The copious quotations from Aiken's poetry and the accompanying long interpretative passages by Mr. Peterson make one feel at times as if the poetry were a sort of program music to be explained in the prose terms of psychology such a Paranoia, Megalomania or various other complexes. In these interpretations the poet's relationship to T. S. Eliot is indicated and also in certain later poems a streak of morbid bitterness is traced to the Elizabethans, Donne, Marston and Webster. The abstruse nature of Aiken's poetry can be seen in the conclusion as to his five symphonies written between 1915 and 1920.
"He wrote of the mind in groping, desperate pursuit of the unattainable; of the renunciation of pursuit for a life of vicarious excitment; of multitudinous selves, like a multitude of cells, forming a city's enormous brain; of the mystery of personal identity: of the impossibility of escape from the ego. Arid dangerous themes for poetry, certainly, but in elaborating them Aiken composed an iridescent epic of our inner world."

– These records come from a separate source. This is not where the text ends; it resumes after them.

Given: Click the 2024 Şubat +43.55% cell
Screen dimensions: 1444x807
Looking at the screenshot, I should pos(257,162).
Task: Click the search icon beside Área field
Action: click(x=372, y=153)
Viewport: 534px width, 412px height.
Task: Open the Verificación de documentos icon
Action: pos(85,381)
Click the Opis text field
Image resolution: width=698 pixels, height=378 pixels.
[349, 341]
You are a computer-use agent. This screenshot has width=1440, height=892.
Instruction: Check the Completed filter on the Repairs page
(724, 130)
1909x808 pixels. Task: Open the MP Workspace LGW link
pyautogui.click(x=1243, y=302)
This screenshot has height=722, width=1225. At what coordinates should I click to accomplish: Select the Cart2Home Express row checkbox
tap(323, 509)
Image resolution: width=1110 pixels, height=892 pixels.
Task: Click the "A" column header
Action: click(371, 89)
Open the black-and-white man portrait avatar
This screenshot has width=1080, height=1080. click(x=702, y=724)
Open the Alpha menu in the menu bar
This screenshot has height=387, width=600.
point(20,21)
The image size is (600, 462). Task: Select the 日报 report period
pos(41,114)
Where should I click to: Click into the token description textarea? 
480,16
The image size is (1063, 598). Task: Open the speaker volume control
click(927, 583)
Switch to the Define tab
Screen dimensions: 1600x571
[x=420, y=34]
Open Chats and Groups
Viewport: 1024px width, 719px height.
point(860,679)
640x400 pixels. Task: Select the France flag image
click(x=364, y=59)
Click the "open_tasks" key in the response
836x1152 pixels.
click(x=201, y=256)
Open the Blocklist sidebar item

There seems to be little reason for a whole chapter on Aiken's novel. "Blue Voyage", which as a particularly clear elucidation of the author's own ideas could hardly by improved on by another layer of prose by Mr. Peterson. However, taken all in all he has written a lucid and illuminating appreciation of Courad Aiken whom he realizes to have gone as far as possible in the direction of spiritual disorder without plunging into madness," a poet who lives with the language of Freud and the feelings of Othello."